Un réveil géopolitique
Longtemps considérée comme l'un des pays les plus réticents à rejoindre l'Union européenne, l'Islande connaît un séisme politique intérieur. Les menaces du président américain Donald Trump à l'encontre du Groenland, territoire autonome danois situé à quelques centaines de kilomètres de ses côtes, ont provoqué une onde de choc parmi les 400 000 Islandais. Selon la première ministre islandaise, Kristrun Frostadottir, « la crise du Groenland a touché un point sensible ». Dans un entretien réalisé en février à Reykjavik, elle a confirmé que les questions de politique étrangère prenaient désormais une place centrale dans l'esprit des électeurs : « Les choses ont clairement changé. »
Un référendum en vue
Le gouvernement islandais se dirige vers l'organisation d'un référendum dès cet été. Ce scrutin portera sur l'ouverture de négociations exploratoires avec l'Union européenne en vue d'une adhésion. Même si le processus pourrait prendre plusieurs années, le simple fait qu'un tel débat ait lieu marque une rupture significative avec la position traditionnelle de l'Islande, qui a toujours farouchement défendu son indépendance, notamment le contrôle de son industrie de la pêche.
Un intérêt mutuel
L'Islande, située dans l'Atlantique Nord, à la porte de l'Arctique, représente un partenaire de choix pour l'UE. La région est devenue un enjeu stratégique majeur, où les grandes puissances se disputent l'influence. Une adhésion islandaise offrirait à l'Union un point d'appui essentiel dans une zone en pleine recomposition géopolitique. Du côté islandais, les récentes pressions de Washington ont ravivé la nécessité de se rapprocher du continent européen pour garantir sa sécurité et sa souveraineté.
Un long chemin vers Bruxelles
Pour l'heure, l'Islande n'a jamais été membre de l'Union européenne, bien qu'elle soit membre de l'Espace économique européen depuis 1994. Les précédentes tentatives d'adhésion, initiées en 2009 puis suspendues en 2013, avaient échoué en raison de divergences profondes sur la pêche et sur la souveraineté nationale. Aujourd'hui, le contexte international, marqué par l'assertivité américaine dans l'Arctique et les incertitudes liées à la guerre en Ukraine, semble avoir changé la donne. La première ministre Frostadottir elle-même a reconnu que le débat n'est plus tabou.

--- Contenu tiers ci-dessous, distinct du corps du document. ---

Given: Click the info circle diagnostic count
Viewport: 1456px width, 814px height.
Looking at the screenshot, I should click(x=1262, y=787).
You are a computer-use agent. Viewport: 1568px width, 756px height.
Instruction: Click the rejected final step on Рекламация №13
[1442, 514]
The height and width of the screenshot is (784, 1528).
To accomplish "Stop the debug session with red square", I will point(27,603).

La pêche, obstacle récurrent
L'un des principaux obstacles à une éventuelle adhésion reste la politique commune de la pêche. L'Islande tire une part importante de ses revenus de ses ressources halieutiques et redoute de perdre le contrôle de ses zones de pêche. Cependant, les partisans d'une adhésion estiment que les bénéfices en matière de sécurité et d'influence pourraient compenser ces inconvénients. Le débat public s'intensifie, alimenté par les déclarations répétées de Donald Trump, qui a affirmé à plusieurs reprises son intention de « récupérer » le Groenland, provoquant des crispations jusque dans les capitales nordiques.

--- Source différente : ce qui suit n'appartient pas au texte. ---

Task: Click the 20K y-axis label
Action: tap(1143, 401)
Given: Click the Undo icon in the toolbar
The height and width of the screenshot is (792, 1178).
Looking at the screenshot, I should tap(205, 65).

Vers une décision historique
Le gouvernement islandais n'a pas encore fixé la date exacte du référendum, mais il pourrait intervenir dans les prochains mois. Si le « oui » l'emporte, l'Islande entamera des discussions formelles avec Bruxelles, un processus qui nécessite l'unanimité des États membres. En attendant, les regards sont tournés vers Reykjavik, où se joue peut-être l'avenir de l'Europe du Nord.